ALMA 

Interview conducted September 16, 2021

By Dan Locke

NYC-based trio ALMA bring a quirky, cinematic DIY approach to dream pop. Often compared to artists like Sylvan Esso, Tune Yards, The Staves, and Dirty Projectors, their music is immersive, chock full of vocal harmony and homegrown production. Collaborating with industry giants Elliot Moss and Ted Jensen on their debut record, ALMA crafts a sound that is purely and uniquely their own. Their genre-bending freshman effort, Mosaic is due out this Fall.

ALMA is comprised of Alba S. Torremocha (vocals, strings, bass, drums, guitar, uke) Lillie R. McDonough (vocals, piano, Glock, violin, hammer dulcimer), and Melissa K. Carter (vocals, guitar). The trio formed in 2019 out of a shared delight in harmonizing and experimentation with quirky instrumentals and old-fangled synthesizers. They discovered certain alchemy in the combination of sensibilities as film composers and audio engineers that have made for a genre-bending offering to the wide world of indie-pop. Elements of Folk, Rock, Grunge, Pop, and even movie soundtracks are all at home in their songs.

How did you start to write music?

Each of us started writing music at different times and for different reasons. Lillie was always writing scores inspired by Disney songs, according to her parents. Melissa grew up being obsessed with The Spice Girls and first started writing songs for her friends at daycare. Alba was writing and conducting full orchestra pieces at age 13, you know… just for fun. 

How did your band form? How did you get your band’s name?

ALMA formed in summer of 2018 from a three way call on a humid night “Hey! Wouldn’t it be cool to start a three-part harmony pop band?”

Later that summer, all three of us found themselves singing in harmony while eating camembert and drinking wine at one of Lillie’s cheese parties, and ALMA was born. Cheese and wine has been a must at our rehearsals ever since! 

How did you get your name?

ALMA is our initials: Alba, Lillie, and Melissa! It also means “soul” in Spanish.

Describe your music. What is the process of writing your music?

We all split up the writing and producing evenly: we have each led the development of four songs on our 12-song debut album, but everyone always has a say in every aspect of the creative process.

What was your first performance as a group like?

We performed at The Footlight in Ridgewood, Queens. During our set, balloons were tossed around by the audience and our friends cheered us on. Honestly, we thought it would be scary but it was just plain fun. 

Tell me about your Debut LP Mosaic? 

Mosaic is a story about our relationship with New York City, our home, but extends beyond the skyscrapers of the city itself and explores how our memories live inside the spaces we inhabit. Through the music itself and through our personal stories, we will invite the audience to sit beside us on the subway, walk with us through Astoria park, and ride the Wonder Wheel at night to form their own relationship with this city that we call home. 

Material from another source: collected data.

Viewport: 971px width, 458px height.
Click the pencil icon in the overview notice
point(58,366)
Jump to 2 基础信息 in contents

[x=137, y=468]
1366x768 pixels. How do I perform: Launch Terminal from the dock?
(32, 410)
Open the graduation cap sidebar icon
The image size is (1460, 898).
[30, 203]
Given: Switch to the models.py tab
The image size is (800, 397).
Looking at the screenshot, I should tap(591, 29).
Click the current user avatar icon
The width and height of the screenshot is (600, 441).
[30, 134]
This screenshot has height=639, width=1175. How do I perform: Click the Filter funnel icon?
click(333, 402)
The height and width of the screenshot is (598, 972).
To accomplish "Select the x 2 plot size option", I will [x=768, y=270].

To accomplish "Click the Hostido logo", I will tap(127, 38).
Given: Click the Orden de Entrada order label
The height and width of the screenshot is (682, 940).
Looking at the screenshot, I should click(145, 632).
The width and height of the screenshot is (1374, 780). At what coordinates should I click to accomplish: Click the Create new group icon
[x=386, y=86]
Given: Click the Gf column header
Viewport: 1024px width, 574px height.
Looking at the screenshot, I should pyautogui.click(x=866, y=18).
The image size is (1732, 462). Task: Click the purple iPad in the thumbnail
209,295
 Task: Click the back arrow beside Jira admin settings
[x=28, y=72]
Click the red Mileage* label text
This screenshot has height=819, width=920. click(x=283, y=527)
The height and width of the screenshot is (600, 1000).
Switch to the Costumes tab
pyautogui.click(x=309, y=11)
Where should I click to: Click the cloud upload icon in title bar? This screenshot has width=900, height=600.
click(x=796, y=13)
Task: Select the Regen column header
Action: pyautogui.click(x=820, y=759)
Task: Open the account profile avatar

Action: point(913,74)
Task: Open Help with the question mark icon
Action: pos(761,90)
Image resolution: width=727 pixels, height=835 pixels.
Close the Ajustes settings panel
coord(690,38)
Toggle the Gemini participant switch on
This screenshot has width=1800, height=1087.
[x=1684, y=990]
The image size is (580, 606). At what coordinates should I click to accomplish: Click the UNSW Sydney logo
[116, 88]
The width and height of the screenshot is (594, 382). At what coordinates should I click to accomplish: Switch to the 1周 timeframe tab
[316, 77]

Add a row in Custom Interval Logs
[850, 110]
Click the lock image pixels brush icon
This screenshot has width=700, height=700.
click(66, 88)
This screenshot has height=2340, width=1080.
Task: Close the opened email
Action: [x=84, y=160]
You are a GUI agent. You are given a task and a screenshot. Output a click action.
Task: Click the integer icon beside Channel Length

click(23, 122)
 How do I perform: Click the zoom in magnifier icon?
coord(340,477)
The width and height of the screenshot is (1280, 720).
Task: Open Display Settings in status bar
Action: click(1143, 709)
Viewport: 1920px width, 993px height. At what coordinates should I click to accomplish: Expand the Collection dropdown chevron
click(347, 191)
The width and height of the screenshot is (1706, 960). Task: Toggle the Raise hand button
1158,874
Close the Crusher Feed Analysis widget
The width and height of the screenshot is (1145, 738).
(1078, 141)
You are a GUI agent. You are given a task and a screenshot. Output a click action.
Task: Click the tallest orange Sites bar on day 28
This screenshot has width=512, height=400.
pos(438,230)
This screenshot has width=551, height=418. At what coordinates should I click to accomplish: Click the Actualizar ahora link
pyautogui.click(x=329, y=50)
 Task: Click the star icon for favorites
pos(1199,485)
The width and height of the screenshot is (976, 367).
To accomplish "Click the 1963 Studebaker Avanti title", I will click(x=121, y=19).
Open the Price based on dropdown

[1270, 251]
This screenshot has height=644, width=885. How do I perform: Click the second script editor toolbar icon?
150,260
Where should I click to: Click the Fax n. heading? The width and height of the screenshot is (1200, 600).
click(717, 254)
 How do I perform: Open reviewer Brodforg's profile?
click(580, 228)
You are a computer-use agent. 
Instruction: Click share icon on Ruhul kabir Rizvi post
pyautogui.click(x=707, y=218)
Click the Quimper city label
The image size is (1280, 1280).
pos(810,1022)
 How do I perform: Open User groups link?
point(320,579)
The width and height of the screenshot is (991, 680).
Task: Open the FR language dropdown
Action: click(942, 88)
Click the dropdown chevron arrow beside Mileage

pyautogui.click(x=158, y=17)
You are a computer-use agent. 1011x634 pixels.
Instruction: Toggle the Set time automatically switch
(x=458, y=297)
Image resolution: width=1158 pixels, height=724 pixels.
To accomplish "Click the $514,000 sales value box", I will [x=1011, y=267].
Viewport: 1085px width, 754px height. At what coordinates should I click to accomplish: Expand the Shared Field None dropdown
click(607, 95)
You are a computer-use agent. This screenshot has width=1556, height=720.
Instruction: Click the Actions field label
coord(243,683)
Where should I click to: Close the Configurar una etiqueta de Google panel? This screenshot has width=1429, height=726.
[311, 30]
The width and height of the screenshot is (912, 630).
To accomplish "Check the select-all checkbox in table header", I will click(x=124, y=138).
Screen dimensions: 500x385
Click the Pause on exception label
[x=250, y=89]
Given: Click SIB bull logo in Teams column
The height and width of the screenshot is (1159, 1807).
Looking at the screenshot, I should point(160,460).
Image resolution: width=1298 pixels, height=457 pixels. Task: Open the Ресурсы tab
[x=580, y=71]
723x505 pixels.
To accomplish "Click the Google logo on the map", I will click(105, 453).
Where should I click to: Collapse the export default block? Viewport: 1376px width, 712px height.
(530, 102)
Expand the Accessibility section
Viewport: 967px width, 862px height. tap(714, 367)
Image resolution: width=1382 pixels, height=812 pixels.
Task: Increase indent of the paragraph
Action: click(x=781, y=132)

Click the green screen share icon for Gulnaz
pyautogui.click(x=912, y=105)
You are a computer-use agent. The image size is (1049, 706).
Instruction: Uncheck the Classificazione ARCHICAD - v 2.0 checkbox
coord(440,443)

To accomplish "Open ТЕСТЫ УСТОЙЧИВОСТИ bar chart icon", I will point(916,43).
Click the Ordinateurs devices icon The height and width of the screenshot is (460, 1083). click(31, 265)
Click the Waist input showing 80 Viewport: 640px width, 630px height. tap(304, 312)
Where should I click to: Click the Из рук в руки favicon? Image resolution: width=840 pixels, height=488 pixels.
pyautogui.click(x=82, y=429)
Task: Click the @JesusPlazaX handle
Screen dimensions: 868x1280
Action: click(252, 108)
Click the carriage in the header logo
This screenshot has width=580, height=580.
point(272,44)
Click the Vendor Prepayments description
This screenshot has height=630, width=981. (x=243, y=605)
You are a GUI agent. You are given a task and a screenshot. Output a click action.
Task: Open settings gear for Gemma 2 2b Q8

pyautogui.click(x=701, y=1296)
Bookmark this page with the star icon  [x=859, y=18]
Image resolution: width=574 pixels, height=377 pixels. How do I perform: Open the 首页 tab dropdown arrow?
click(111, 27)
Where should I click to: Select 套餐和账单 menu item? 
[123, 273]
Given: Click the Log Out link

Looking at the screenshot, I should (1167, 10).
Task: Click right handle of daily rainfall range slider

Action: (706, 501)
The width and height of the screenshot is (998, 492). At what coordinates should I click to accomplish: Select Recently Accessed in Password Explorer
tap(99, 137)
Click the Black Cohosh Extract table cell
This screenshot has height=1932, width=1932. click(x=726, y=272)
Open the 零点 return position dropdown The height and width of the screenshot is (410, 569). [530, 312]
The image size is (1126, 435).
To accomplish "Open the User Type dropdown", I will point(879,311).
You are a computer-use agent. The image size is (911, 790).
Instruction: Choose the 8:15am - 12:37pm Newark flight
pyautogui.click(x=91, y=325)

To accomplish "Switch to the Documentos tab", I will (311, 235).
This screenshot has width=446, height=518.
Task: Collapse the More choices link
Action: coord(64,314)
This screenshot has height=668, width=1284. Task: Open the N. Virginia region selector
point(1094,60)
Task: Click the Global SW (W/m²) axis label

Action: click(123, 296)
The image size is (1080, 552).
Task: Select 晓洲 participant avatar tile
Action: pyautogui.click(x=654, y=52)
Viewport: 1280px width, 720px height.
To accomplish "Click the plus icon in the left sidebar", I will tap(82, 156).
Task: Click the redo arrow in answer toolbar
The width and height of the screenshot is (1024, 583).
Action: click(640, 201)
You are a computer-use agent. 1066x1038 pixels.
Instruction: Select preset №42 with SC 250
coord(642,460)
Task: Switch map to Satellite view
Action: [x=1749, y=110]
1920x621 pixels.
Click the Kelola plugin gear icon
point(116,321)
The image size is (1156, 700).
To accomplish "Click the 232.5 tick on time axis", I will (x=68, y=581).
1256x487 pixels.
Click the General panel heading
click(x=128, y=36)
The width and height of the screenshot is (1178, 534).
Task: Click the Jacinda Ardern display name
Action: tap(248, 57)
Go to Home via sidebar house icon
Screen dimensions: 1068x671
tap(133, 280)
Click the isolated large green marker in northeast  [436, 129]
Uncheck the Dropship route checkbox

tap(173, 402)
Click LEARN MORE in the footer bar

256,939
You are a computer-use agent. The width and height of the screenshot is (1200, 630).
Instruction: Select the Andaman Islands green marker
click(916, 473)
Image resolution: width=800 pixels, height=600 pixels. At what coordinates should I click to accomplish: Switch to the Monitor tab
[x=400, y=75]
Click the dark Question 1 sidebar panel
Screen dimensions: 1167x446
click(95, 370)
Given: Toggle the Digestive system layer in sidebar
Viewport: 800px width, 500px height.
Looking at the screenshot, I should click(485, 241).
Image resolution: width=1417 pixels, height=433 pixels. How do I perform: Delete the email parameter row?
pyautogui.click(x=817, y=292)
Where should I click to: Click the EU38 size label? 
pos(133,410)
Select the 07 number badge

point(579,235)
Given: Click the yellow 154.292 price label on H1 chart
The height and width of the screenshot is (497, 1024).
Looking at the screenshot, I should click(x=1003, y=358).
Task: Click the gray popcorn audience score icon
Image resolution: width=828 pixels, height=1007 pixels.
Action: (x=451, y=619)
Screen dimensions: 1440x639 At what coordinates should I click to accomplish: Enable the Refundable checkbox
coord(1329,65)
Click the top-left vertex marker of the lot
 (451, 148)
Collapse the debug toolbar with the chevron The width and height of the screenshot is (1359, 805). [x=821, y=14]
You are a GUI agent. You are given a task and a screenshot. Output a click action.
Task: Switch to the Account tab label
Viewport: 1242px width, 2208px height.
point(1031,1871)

What is your favorite track on the record?

We’d have to draw straws to answer this one. We’ll just say this… we love all of our children equally. 

During the lockdown you started a series of videos “Seaside Sessions”  This started almost a year ago.  And you just completed your episode 7th of the series.  Are there any plans to keep it going? Who came up with the idea of the series?

We love our stripped down Seaside Sessions! It’s an opportunity for us to dive into our songs in a much more vulnerable and open way. During lockdown, we decided to start a month-long residency where we all got together in a house by the sea and focused on creating and recording music. This has become a yearly tradition, and the Seaside Sessions will always be attached to it. Episode 8 (Big Green American Dream) should be up in there now! We’ll keep recording Seaside Sessions every summer during our residency! 

Tell me about Sips of Oxygen? How were Sips of Oxygen inspired by WH Auden’s poem?

When Lil’s mother in law, Joanne, got sick, we were in the midst of preparing a 4th of July party (her favorite holiday), so there was a sense in which we were literally putting away the good and beautiful and normal things as we prepared for our last moments with her. Carefully putting away the party cups, the tables, the un-cracked beers highlighted how wrong the world felt. And it was this feeling that became the basis for the opening “chant” of Sips. 

Through Auden’s  poem “Funeral Blues,” he systematically asks the reader to put away each beautiful thing, each normal thing, because since that person was gone, “nothing now can ever come to any good.” That’s the feeling. So when writing the opening of Sips we echoed the chant-like nature of Auden’s poem, and the literal act of putting away to express the wrongness of those early days.